**Task details:** Isolate every line in the data with the string "menu" and copy it.

START Supplied records

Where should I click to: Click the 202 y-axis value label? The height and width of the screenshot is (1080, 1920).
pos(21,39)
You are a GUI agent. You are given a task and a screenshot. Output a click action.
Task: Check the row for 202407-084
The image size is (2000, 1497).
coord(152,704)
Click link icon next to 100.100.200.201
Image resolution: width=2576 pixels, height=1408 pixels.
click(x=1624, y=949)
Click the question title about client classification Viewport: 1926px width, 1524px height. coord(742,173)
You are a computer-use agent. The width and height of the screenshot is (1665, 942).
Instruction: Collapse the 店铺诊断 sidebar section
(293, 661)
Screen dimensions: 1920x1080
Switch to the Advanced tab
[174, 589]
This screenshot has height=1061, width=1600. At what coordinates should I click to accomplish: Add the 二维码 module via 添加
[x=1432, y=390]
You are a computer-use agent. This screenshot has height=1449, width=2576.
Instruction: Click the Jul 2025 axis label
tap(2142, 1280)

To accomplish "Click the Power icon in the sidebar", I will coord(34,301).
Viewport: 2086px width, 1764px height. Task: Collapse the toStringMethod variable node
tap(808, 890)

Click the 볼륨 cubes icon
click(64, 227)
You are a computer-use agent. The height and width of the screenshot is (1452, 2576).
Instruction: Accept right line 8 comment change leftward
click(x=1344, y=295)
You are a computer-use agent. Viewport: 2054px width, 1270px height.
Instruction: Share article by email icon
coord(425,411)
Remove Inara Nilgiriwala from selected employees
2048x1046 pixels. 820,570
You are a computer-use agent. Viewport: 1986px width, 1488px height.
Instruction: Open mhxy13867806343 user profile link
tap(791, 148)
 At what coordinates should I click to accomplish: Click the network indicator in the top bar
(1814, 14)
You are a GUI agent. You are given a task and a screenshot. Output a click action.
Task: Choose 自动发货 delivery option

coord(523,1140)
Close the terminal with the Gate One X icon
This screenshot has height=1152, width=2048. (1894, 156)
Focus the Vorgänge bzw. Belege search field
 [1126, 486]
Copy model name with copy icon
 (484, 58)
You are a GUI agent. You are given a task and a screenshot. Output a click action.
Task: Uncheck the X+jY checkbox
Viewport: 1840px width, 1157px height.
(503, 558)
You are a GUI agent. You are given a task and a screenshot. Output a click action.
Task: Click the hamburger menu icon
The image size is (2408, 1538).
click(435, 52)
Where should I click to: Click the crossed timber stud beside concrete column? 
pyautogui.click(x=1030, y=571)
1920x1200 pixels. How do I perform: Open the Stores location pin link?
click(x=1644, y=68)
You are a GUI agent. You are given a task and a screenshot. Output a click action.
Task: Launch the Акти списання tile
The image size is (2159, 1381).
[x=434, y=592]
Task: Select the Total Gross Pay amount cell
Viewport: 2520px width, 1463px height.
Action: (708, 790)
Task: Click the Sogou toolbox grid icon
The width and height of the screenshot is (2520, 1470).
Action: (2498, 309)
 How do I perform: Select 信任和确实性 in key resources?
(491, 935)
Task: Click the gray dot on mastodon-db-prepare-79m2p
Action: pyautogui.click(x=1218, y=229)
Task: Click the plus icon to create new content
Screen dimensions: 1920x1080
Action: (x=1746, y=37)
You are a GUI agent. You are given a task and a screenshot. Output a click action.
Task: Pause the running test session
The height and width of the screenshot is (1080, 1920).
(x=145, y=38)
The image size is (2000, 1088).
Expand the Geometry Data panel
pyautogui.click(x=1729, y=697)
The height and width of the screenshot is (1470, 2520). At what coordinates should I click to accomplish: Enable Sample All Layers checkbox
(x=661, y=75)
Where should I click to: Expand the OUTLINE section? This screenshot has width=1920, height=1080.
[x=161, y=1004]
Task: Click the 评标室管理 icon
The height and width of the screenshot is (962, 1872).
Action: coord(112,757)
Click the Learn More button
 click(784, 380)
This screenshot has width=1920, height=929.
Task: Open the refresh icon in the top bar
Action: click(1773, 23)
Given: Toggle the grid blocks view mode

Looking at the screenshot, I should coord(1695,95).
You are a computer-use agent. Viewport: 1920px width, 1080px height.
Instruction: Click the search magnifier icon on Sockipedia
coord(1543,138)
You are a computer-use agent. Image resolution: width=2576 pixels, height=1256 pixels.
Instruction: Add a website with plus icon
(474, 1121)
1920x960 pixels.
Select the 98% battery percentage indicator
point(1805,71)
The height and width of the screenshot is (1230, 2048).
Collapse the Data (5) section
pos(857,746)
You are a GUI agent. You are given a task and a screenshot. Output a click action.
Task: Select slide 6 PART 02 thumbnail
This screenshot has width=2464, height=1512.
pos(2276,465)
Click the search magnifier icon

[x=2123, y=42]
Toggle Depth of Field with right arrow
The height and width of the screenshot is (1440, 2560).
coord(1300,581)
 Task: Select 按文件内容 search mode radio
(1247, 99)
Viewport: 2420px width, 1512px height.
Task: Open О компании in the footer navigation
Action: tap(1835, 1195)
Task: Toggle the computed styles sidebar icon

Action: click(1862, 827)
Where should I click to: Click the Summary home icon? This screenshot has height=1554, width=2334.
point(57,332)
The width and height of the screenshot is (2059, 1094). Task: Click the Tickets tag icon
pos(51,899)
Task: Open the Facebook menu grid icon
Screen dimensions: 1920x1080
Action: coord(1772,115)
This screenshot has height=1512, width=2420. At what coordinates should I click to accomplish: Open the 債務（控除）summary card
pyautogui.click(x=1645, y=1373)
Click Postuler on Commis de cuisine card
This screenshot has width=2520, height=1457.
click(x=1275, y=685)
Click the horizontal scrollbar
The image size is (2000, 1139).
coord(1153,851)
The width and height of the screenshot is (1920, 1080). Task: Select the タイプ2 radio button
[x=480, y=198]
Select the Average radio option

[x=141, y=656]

END Supplied records

**Task response:**
Task: Click the hamburger menu icon
Task: Open the Facebook menu grid icon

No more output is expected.